On top of all that, everyone from Barbara Walters to the gaming columnist for the local 10,000-circulation newspaper wants to schedule an interview with your scandal-plagued president.
You are dangerously close to completely losing control of your property’s public image and causing a meltdown in its stock price. It’s time to call in an outside PR firm to help you get things back on track.
“One of the things that we propose when we are engaging with a new hotel resort or a casino, and one of the programs that Preferred PR puts together immediately, is a crisis communications plan for an unforeseen tragedy or nightmare,” said Michele Tell, one of the principals of Preferred Public Relations in Las Vegas. “You hope, just like with insurance, that the crisis communications plan sits on a shelf and collects dust and you never have to use it, but that’s one of the programs we put together.

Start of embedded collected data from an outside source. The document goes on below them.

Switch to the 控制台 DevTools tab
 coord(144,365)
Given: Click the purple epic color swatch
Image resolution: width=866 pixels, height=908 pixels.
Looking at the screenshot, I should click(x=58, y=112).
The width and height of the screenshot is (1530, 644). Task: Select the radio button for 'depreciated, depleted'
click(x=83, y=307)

“It’s a very stellar ‘what if’ crisis communication plan,” she continued. “That is one of the tools we specialize in, so we’re often hired for that. But you hope you never have to use it or look at it again. It’s something we lay on the line with new clients that they need to have as a part of our world.”
A scenario like the one portrayed above almost never occurs in real life, of course. Tell said she’s more often confronted by overworked in-house PR and marketing professionals who may simply be short on the resources necessary to launch a large-scale campaign to promote a new casino opening, renovation or entertainment offering.

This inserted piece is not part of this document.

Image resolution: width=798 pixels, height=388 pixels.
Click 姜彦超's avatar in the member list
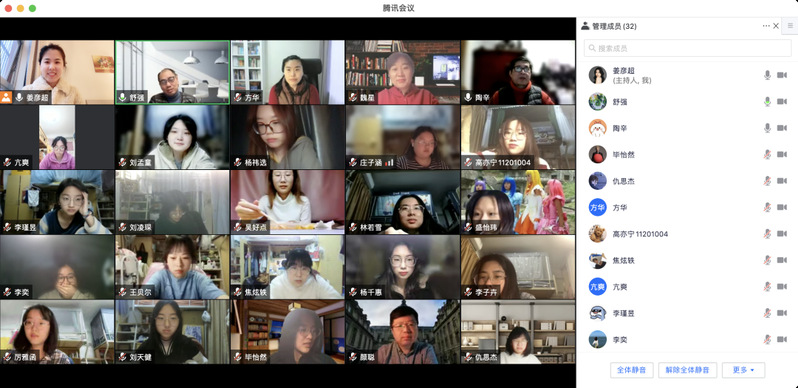point(597,75)
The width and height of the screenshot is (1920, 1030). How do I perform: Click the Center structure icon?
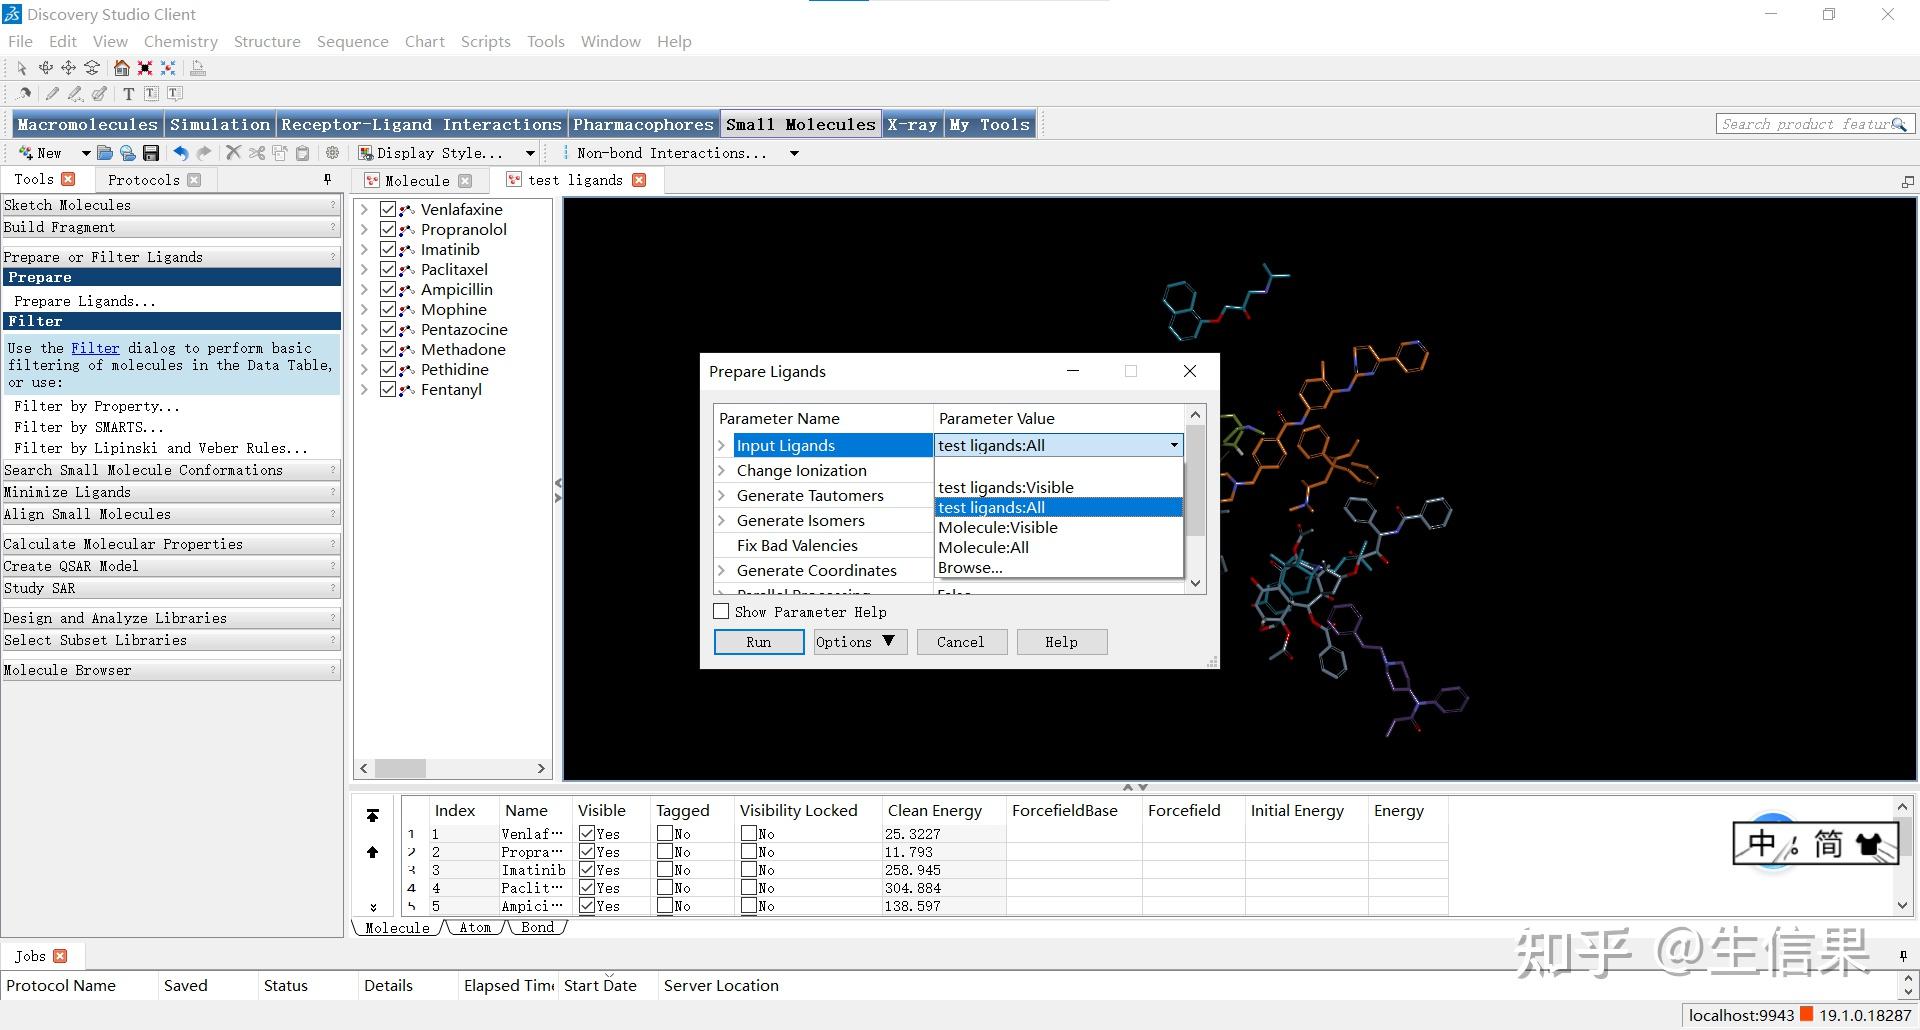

“The majority of the casino hotel departments we work with are on the smaller side,” said Tell, who in an earlier stage of her career was PR director for the MGM Grand. “When they outsource to a professional strategic public relations agency like Preferred Public Relations, they’re getting an entire team added to their internal team and that’s definitely a cost-effective measure. Rather than hiring 25 people in-house, they have the use of a strategic marketing team.
“When I was on the inside. I hired out because I needed agencies that had a very specific expertise or a very specific niche in the market that I needed. From the internal standpoint, you’re really reactive. You’re getting dozens and dozens of phone calls and requests from around the world and now with emails, journalists are asking for different things from around the world.
“You’re pulled in so many directions that it’s really more of a reactive state of mind when you’re on the inside. When you’re on the outside, you’re able to be more proactive, more strategic and more forward-thinking.”